Síganme, dijo el hombre.

Toadvine miró hacia donde Jackson estaba sentado. Varios hombres miraron a Glanton. Tenía las manos apoyadas al frente y la cabeza un poco ladeada como si fuera a bendecir la mesa. El juez solo sonreía, cruzado de brazos. Estaban todos un poco bebidos.

Se piensa que somos negros.

Guardaron silencio. La vieja que estaba en el patio había empezado a canturrear una dolorosa tonada y el hombre seguía con la mano extendida. En el vano de la puerta estaban las alforjas y las cartucheras y las armas de la compañía.

Glanton levantó la cabeza. Miró al hombre.

¿Cómo se llama?, dijo.

Me llamo Owens. Soy el dueño de esto.

Señor Owens, si no fuera usted un maldito estúpido podría echar una ojeada a estos hombres y sabría como hay Dios que ninguno de ellos se va a levantar de donde está para ir a otra mesa.

Entonces no puedo servirles.

Eso ya es asunto suyo. Pregúntale a la vieja lo que hay, Tommy.

Harlan estaba sentado al extremo de la mesa y se inclinó para gritar a la mujer de afuera y preguntarle en español qué tenía de comer.

La mujer miró hacia la casa. Huesos, dijo.

Huesos, dijo Harlan.

Dile que los traiga, Tommy.

No les traerá nada a menos que yo se lo diga.

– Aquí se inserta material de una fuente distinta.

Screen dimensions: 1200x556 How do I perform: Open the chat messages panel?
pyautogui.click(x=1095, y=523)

Soy el dueño.

Harlan ya estaba gritando hacia la puerta.

Sé a ciencia cierta que ese hombre de allá es negro, dijo Owens.

Jackson le miró.

Brown se volvió al dueño. ¿Tiene una pistola?, dijo.

¿Pistola?

Sí, una pistola. Tiene o no.

No, yo no tengo pistola.

Brown sacó de su cinto un pequeño Colt de cinco tiros y se lo lanzó por la mesa. Owens lo paró y se lo quedó mirando.

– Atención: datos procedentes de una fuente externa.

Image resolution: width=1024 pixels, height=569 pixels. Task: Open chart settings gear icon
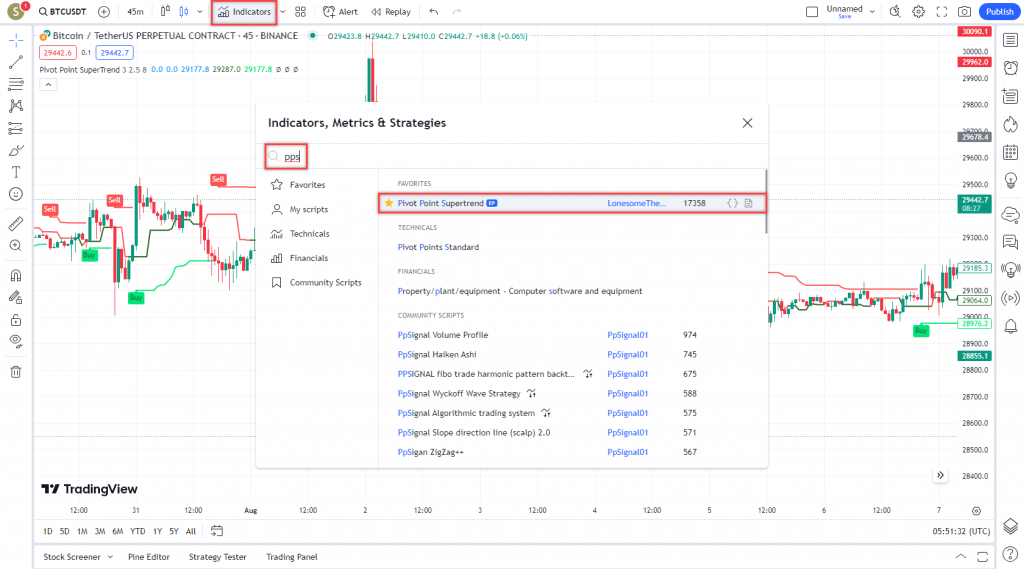(x=918, y=12)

Ya tiene pistola. Ahora mate al negro.

Oiga, espere un momento, dijo Owens.

Dispare, dijo Brown.

Jackson estaba ya de pie y se había sacado del cinto uno de sus pistolones. Owens le apuntó con el colt. Baje eso, dijo.

Déjate de dar órdenes y mata a ese cabrón.

Baje eso. Maldita sea. Díganle que no me apunte.

Mátalo.

Amartilló la pistola.

Jackson hizo fuego. Simplemente pasó la mano izquierda sobre el revólver que sostenía en un gesto breve como una chispa y accionó el percutor. El pistolón brincó en su mano y dos puñados de los sesos de Owens salieron por la parte posterior de su cráneo y cayeron al suelo con un ruido fofo. Owens se desplomó y quedó tumbado de bruces con un ojo abierto y la sangre manando de la destrucción que mostraba la parte posterior de su cabeza. Jackson se sentó. Brown se puso de pie y recuperó su pistola y bajó el percutor y se la metió por el cinto. Eres el negro más bestia que me he tirado en cara, dijo. Consigue unos platos, Charlie. Dudo que esa vieja esté todavía ahí afuera.